Les algorithmes sont présents partout. Aujourd’hui, ils sont également utilisés dans le domaine de l’information. Un usage qui suscite des réactions aux antipodes. D’un côté, Jean-Paul Delahaye, professeur d’informatique voit le potentiel de ces algorithmes. De l’autre côté, Damien Desbordes, journaliste, préconise de garder de la distance. Sidoine Kambiré, étudiante en informatique et spécialiste des algorithmes, prend du recul sur les propos des deux experts.

 

Le public passe de plus en plus de temps en ligne à chercher des informations. Il laisse derrière lui des traces, des données. Celles-ci sont reprises par les algorithmes des moteurs de recherches pour proposer des informations en lien avec les précédentes requêtes. Veille informationnelle, rédaction d’articles et même discussion avec les lecteurs, les algorithmes deviennent multitâches au sein des rédactions des médias d’information et des agences de presse. Jean-Paul Delahaye nous explique pourquoi les algorithmes sont les alliés des journalistes. Par contre, Damien Desbordes présente un avis opposé.

 

Jean-Paul Delahaye: « Les algorithmes sont très utiles »

Les algorithmes sont les partenaires des journalistes. Ils les aident au quotidien en effectuant des tâches de plus en plus variées… Les moteurs de recherches commencent à jouer un rôle dans la vie quotidienne en 1995 avec Alta vista, le premier moteur de recherche, avant l’arrivée de Google en 1998. Dix ans après, Google a déjà égalé les grandes firmes informatiques comme Microsoft et Apple, déjà présentes sur le marché depuis plusieurs années.
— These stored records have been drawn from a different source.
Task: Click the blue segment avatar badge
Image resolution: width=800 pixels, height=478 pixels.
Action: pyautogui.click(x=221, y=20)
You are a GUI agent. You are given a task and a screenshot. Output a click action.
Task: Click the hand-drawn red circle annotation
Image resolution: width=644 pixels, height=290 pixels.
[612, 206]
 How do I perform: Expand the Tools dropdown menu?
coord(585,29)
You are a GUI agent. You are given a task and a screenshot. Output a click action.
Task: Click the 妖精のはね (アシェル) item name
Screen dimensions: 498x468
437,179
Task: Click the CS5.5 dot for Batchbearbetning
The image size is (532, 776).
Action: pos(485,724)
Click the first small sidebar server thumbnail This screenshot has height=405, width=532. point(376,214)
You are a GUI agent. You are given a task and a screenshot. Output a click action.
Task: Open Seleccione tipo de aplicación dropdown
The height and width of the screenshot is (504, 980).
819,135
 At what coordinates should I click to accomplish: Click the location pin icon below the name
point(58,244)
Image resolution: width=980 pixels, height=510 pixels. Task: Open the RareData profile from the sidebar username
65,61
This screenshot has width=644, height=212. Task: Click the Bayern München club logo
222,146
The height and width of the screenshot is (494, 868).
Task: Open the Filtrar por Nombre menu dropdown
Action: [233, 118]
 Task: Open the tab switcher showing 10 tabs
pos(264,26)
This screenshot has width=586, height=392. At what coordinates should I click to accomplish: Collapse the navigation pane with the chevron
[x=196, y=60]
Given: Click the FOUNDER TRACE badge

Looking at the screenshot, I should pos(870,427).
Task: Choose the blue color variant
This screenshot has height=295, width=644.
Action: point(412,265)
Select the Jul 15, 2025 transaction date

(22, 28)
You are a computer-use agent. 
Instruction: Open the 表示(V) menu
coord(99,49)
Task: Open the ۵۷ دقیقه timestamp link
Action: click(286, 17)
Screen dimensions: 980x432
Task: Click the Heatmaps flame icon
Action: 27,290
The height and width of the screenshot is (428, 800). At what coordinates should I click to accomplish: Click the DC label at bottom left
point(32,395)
Cette notoriété s’explique par le PageRank, un algorithme d’analyse des sites internet qui participe au classement et au référencement des pages web. Les algorithmes se perfectionnent d’année en année et permettent de manipuler des quantités d’informations qui ne pourraient pas être traitées de façon manuelle, ce qui les rend très utiles… Je ne crois pas qu’ils fassent le travail des journalistes. Ils peuvent les aider dans leur travail, ils peuvent même permettre un meilleur travail et je crois que c’est le cas présentement. Pour le moment et pour encore quelques années, les algorithmes ne seront pas prêts à remplacer les journalistes. Ce sont plus des alliés sur lesquels ils peuvent compter pour améliorer leur travail au quotidien. » 

Jean-Paul Delahaye est mathématicien de formation et professeur d’informatique à l’Université de Lille 1 depuis 1981. Deux ans plus tard, il intègre le Laboratoire d’informatique fondamentale de Lille. Parmi ses anciens thèmes de recherches : la programmation logique en lien avec l’intelligence artificielle. Depuis quelques années, il participe et anime des séminaires et conférences qui traitent de la question des algorithmes en général et plus particulièrement des machines utilisées dans l’information.

“ Ils n’ont ni siège ni bureau dans les entreprises de presse. Ils ne prennent pas la parole dans les conférences de rédaction. Les algorithmes, ces programmes automatiques conçus pour obtenir et délivrer un résultat, sont les collègues invisibles des journalistes. Les lecteurs ne repèrent pas toujours, les journalistes ont appris à cohabiter avec eux sans plus de cérémonie”. Pour elle, “ ces petits robots interviennent pourtant à tous les niveaux de la production journalistique : sélection des informations, hiérarchisation, écriture, et même conversation avec les lecteurs. Leur irruption dans l’univers de l’information est sans doute la plus considérable révolution du journalisme à l’ère numérique. Et elle ne fait que commencer”.

Alice Antheaume, Journalisme numérique (2016) pages 175 à 194

Damien Desbordes: “ Le robot journalisme d’aujourd’hui est assez frileux”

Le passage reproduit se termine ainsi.